The expression of CKAP5 protein in normal human and gastric cancer patient samples was analyzed by TCGA on-line database (https:// www.cancer.gov/ccg/research/genome-sequencing/TCGA), and the result indicated that CKAP5 was significantly highly expressed in gastric cancer patient samples (see FIG. 1). In vitro experiments, western blot detection and analysis indicate that CKAP5 protein is highly expressed in 3 gastric cancer cell lines (BGC-803, MGC-803 and HGC-27) (see figure 2).

(2) CKAP5-siRNA can inhibit expression of CKAP5 in HGC 27 gastric cancer cells

Sequences siCKAP-1, siCKAP5-2, and siCKAP5-3 all significantly reduced expression of mRNA and protein levels of CKAP5 in HGC 27 gastric cancer cells (see fig. 3 and 4).

(3) CKAP5-siRNA obviously inhibits activity of HGC 27 gastric cancer cells

After siCKAP-1, siCKAP5-2, or siCKAP5-348h of HGC 27 gastric cancer cell transfection sequences, cell activity was examined using CCK-8, and the results showed that siCKAP-1, siCKAP5-2, and siCKAP5-3 groups were significantly lower than the negative control sequences (see FIG. 5).
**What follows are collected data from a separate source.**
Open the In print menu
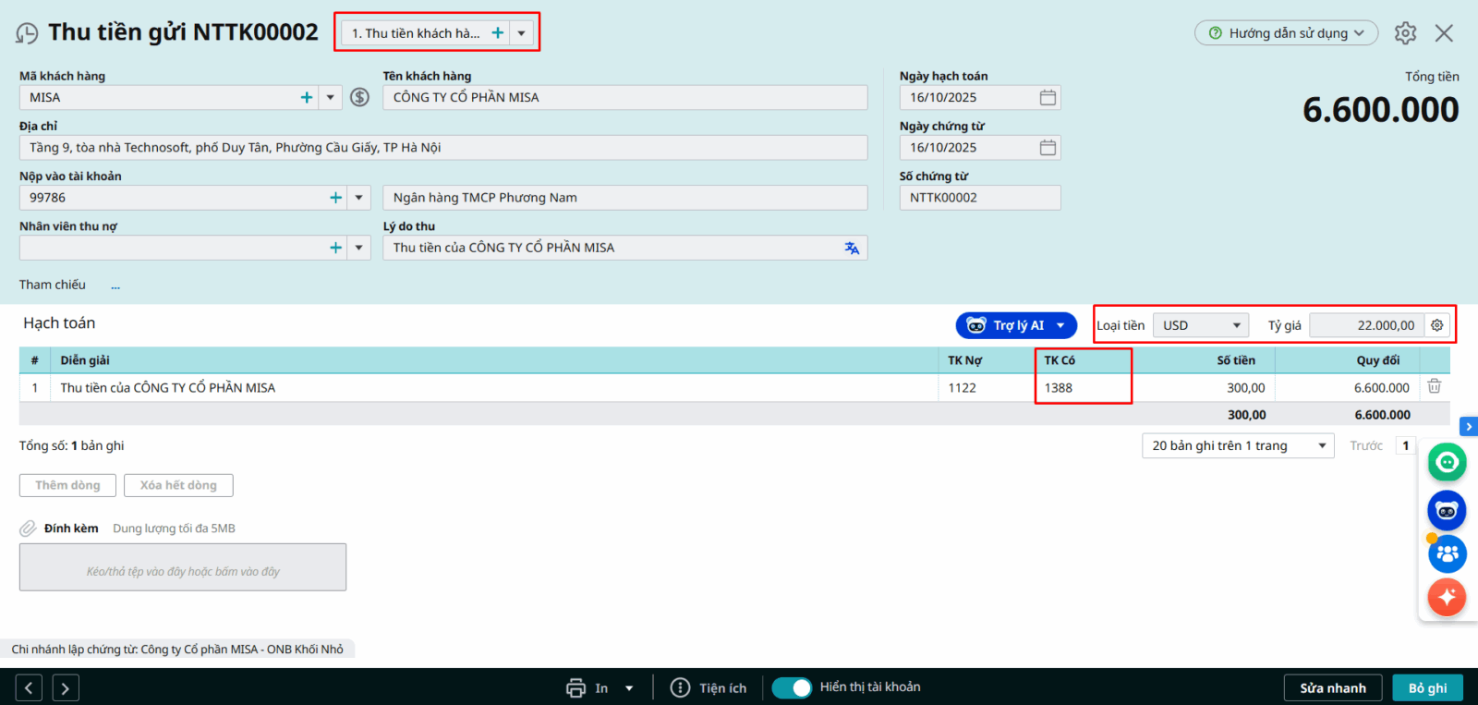1478x705 pixels. [600, 687]
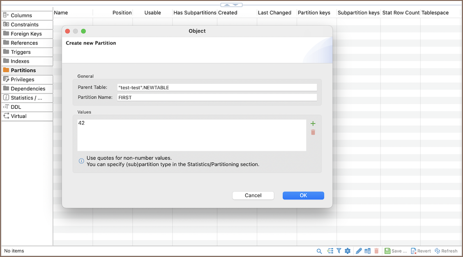Open the Foreign Keys tab
The image size is (463, 257).
point(26,34)
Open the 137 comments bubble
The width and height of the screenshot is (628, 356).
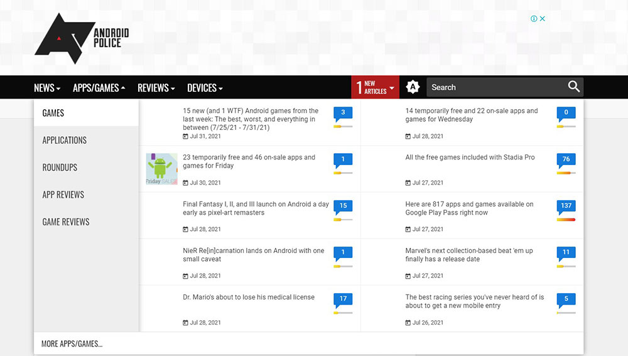[566, 206]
(4) CKAP5-siRNA obviously inhibits proliferation formation capacity of HGC 27 gastric cancer cells

Proliferation forming ability of HGC 27 gastric cancer cells transfected with CKAP5-siRNA/NC was examined by using a cell cloning experiment. The results showed that the proliferation formation ability of HGC 27 gastric cancer cells was significantly reduced compared with the control group after transfection siCKAP-1, siCKAP5-2 or siCKAP5-3, wherein the gastric cancer cell mass stained with crystal violet was not substantially seen after transfection siCKAP-3, indicating that the sequence siCKAP5-3 was most potent in inhibiting gastric cancer cell proliferation (see FIG. 6).

(5) CKAP5-siRNA obviously reduces mitochondrial membrane potential of HGC 27 gastric cancer cells

And (3) detecting the mitochondrial membrane potential condition of the HGC 27 gastric cancer cells by using JC-1 reagent staining and a flow cytometer. The results showed that siCKAP-1, siCKAP5-2, and siCKAP5-3 significantly reduced the mitochondrial membrane potential of the HGC 27 gastric cancer cells compared to NC group (see fig. 7).
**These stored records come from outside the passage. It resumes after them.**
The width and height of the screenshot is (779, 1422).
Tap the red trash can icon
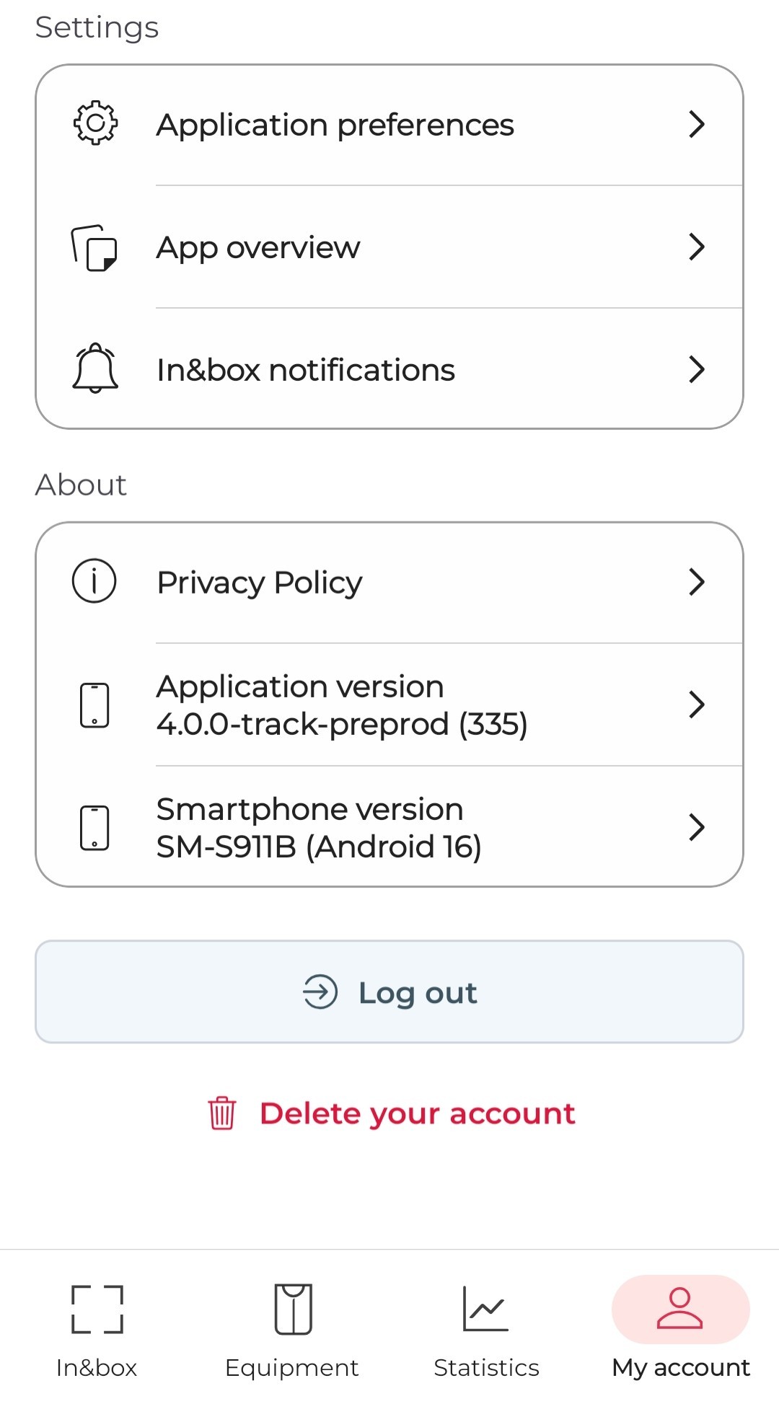tap(222, 1113)
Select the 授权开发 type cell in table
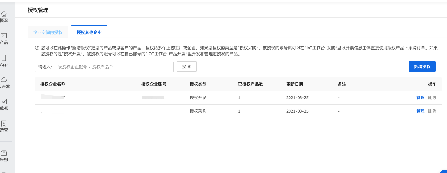The height and width of the screenshot is (173, 447). [198, 97]
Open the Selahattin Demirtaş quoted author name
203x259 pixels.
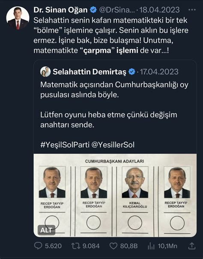pyautogui.click(x=90, y=72)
(6) CKAP5-siRNA for improving expression of HGC 27 gastric cancer cell copper death related protein

And detecting the expression of HGC 27 gastric cancer cell copper death related proteins (MTF 1, PDHB) by using western blot. The results showed that siCKAP-1, siCKAP5-2, and siCKAP5-3 increased the expression of MTF1, PDHB (copper death associated protein) in HGC 27 gastric cancer cells (see FIG. 8).
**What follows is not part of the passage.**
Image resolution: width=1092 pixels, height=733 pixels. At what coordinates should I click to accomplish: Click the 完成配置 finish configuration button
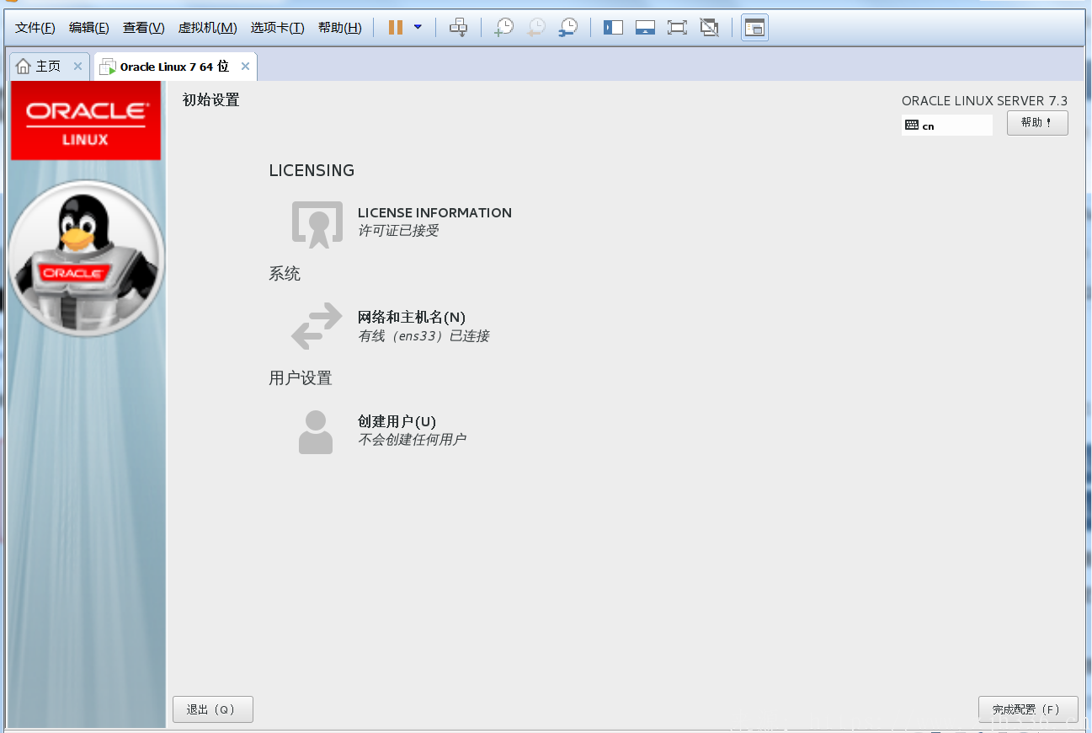tap(1027, 709)
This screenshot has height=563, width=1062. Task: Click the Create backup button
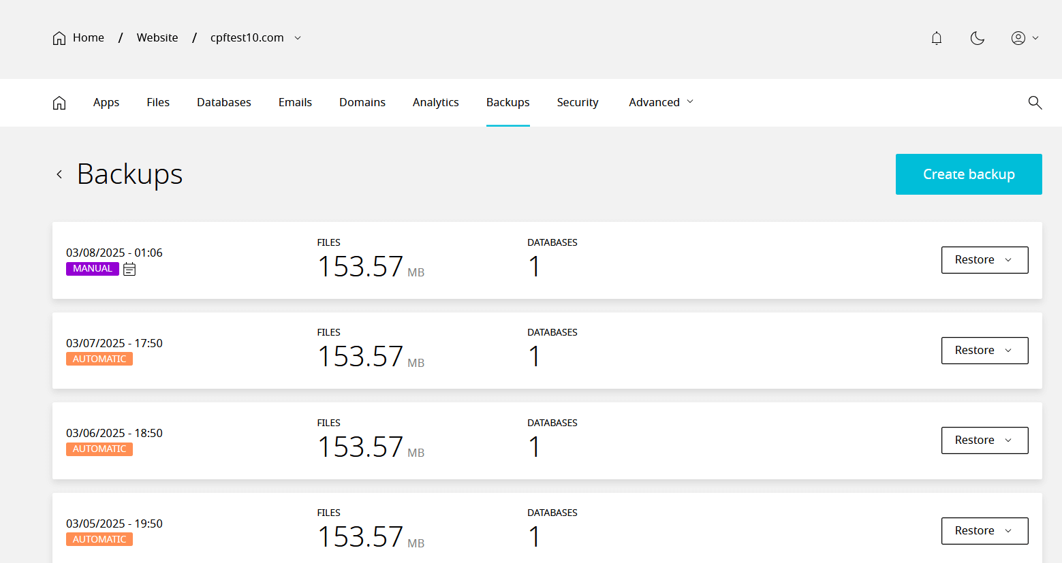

While the invention has been described in detail in the foregoing general description and specific examples, it will be apparent to those skilled in the art that modifications and improvements can be made thereto. Accordingly, such modifications or improvements may be made without departing from the spirit of the invention and are intended to be within the scope of the invention as claimed.

Claims (2)

1. An application of siRNA for inhibiting CKAP5 gene expression in preparing a medicament for preventing or treating gastric cancer is characterized in that the siRNA is siCKAP-3, wherein,

The sense strand of siCKAP-3 is shown as SEQ ID NO.5, and the antisense strand is shown as SEQ ID NO. 6.

2. The use of claim 1, wherein the 3' end of the siRNA sequence is 2 dT modifications.